近年、分子生物学の手法を用いて、網膜再生の分子メカニズムを解き明らかそうとする研究が始まっている。しかし、イモリにおいては、有効な遺伝子・分子機能評価系が確立していないのが現状である。そのため、再生に関連して発現する未知の遺伝子の生理機能を解析することが困難である。我々はすでに、単離培養条件下のRPE細胞にGFPレポータータンパク質を発現させることに成功している。もし生体内のRPE細胞に遺伝子を導入し、発現する遺伝子・分子の生理機能を制御することができれば、再生関連遺伝子・分子の機能評価が可能になると考えられる。
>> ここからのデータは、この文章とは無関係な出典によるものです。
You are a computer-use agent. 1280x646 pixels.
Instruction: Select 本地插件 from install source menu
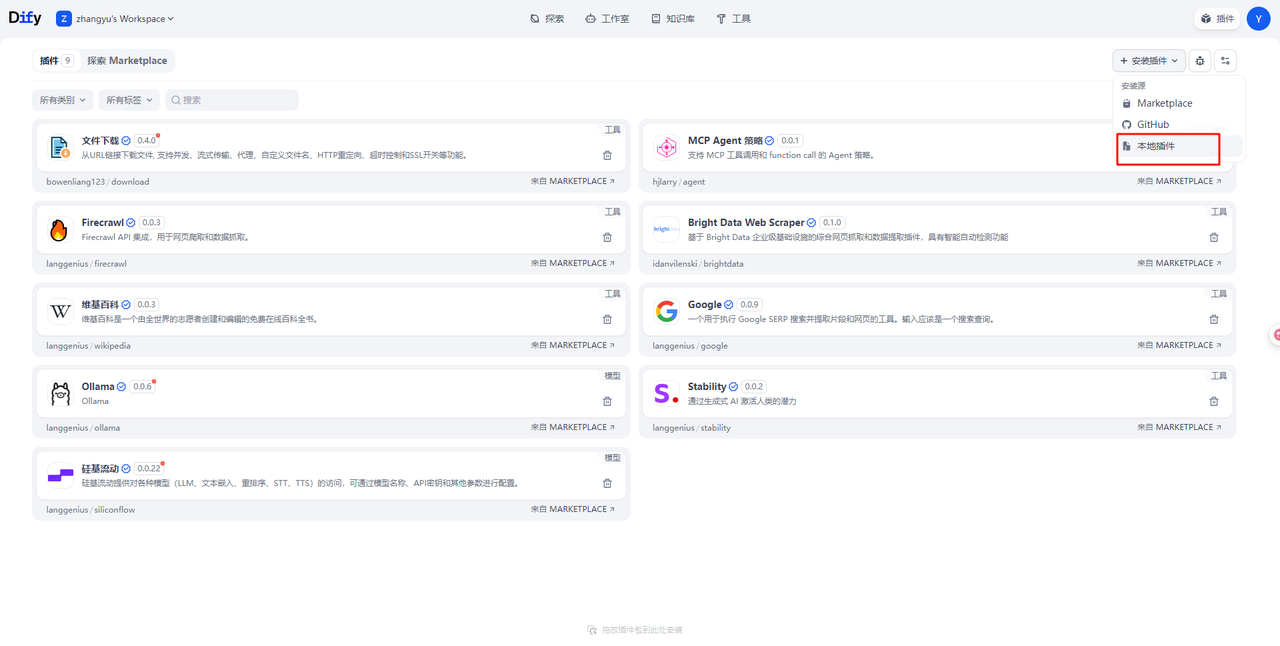pyautogui.click(x=1168, y=146)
そこで本研究では、生体内のRPE細胞への遺伝子導入を試み、それらを起源として網膜を再生させる新たな実験系の確立を目指した。
まず、組織中のRPE細胞にどの程度、遺伝子を発現させられるか調べた。今回、レポーター遺伝子としてGFP遺伝子を用いた。成体アカハライモリ(Cynops pyrrhogaster)から摘出した眼球を赤道面に沿って切開し、きょう膜側半分の組織(eye-cup)を作製し、さらにPBS中で神経性網膜を剥離することで、RPE細胞層が露出したeye-cup(eye-cup R-)を作製した。この組織を、様々なベクター-導入試薬混合溶液に移し、インキュベートした。導入試薬を培養液(10%牛胎児血清、60%L-15培地)に置換した後、そのまま25℃,で10日間培養した。導入後、GFPの発現を蛍光顕微鏡下で調べることで導入率を算出した。その結果、eye-cup中に存在する約3000個のRPE細胞のうち、3〜10個の細胞(約0.1〜0.3%)がGFPを発現することが分かった。
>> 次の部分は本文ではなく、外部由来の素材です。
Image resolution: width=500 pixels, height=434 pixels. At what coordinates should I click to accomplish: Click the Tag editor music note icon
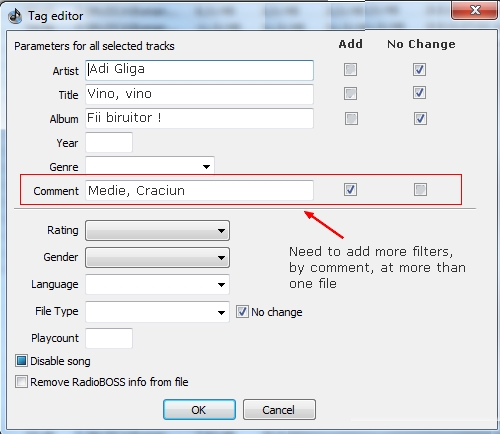[15, 16]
続いて、生体の眼球内に直接ベクター‐導入試薬混合溶液を注入して遺伝子導入を試みた。角膜に小さな穴をあけ、瞳孔から注射針を神経性網膜とRPE細胞層との間に刺入し、マイクロポンプを用いて溶液を注入した。しかし、この方法では、残念ながらRPE細胞にGFPを発現させることはできなかった。
そこで、in vitroで遺伝子導入を施したRPE細胞を、他固体の眼球内に移植してみてはどうかと考えた。イモリを充分に麻酔した後、実体顕微鏡下で眼球を切開し、レンズと神経性網膜を取り除いた後、遺伝子導入を施したRPE組織を脈絡膜ごと眼腔内に移植した。移植後、イモリを約2ヶ月間22℃で飼育した後、眼球を摘出し、凍結切片を作製した。その結果、移植したRPE細胞が生着し、宿主のRPE細胞とともに一枚の網膜を再生することが分かった。また、抗GFP抗体を用いて調べたところ、再生網膜中にGFPを発現する細胞が散在して存在することが分かった。このことは、遺伝子導入を施したRPE細胞を起源として網膜細胞が分化したことを示唆している。また、導入率の低さを考慮すると、これらの細胞がクローンである可能性も考えられる。
本研究により、網膜再生関連遺伝子・分子の機能評価系がほぼ確立したと考えられる。今後、例数を増やし、遺伝子機能を評価するためのコントロールとして、RPE細胞から網膜神経細胞が分化するまでの細胞系譜を明らかにするとともに、再生時期特異的遺伝子(同研究室の星野により単離が進んでいる)の機能を明らかにしたいと考えている。